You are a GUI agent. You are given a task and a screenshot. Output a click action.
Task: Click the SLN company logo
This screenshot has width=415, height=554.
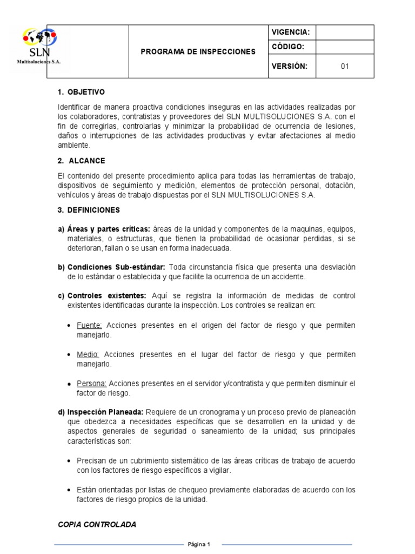[x=38, y=47]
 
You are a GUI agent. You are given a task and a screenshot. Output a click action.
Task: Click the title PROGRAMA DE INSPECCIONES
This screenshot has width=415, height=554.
[x=198, y=52]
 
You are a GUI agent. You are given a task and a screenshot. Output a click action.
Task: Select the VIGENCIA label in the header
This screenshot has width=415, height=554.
[x=290, y=32]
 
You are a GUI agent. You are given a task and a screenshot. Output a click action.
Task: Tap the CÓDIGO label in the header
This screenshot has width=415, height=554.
[x=288, y=47]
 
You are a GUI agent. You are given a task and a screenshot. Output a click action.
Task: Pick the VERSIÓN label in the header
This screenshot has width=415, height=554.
[x=290, y=67]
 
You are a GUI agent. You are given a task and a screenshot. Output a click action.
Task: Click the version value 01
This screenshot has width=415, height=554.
[x=345, y=67]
== == ==
Rewrite every one of the entries above, swapping "in the header" for "in the top bar" wherever it occurs and leaving everything else unchanged. Omit the pictures from your answer.

You are a GUI agent. You are given a task and a screenshot. Output a click action.
Task: Click the SLN company logo
This screenshot has width=415, height=554.
[x=38, y=47]
 
You are a GUI agent. You are given a task and a screenshot. Output a click action.
Task: Click the title PROGRAMA DE INSPECCIONES
This screenshot has width=415, height=554.
[x=198, y=52]
 
You are a GUI agent. You are given a task and a screenshot. Output a click action.
Task: Select the VIGENCIA label in the top bar
This screenshot has width=415, height=554.
[x=290, y=32]
 
You are a GUI agent. You are given a task and a screenshot. Output a click action.
Task: Tap the CÓDIGO label in the top bar
This screenshot has width=415, height=554.
[x=288, y=47]
 
You are a GUI agent. You are given a task and a screenshot. Output a click action.
Task: Pick the VERSIÓN label in the top bar
This screenshot has width=415, height=554.
[x=290, y=67]
 
You are a GUI agent. You are given a task and a screenshot. Output a click action.
Task: Click the version value 01
This screenshot has width=415, height=554.
[x=345, y=67]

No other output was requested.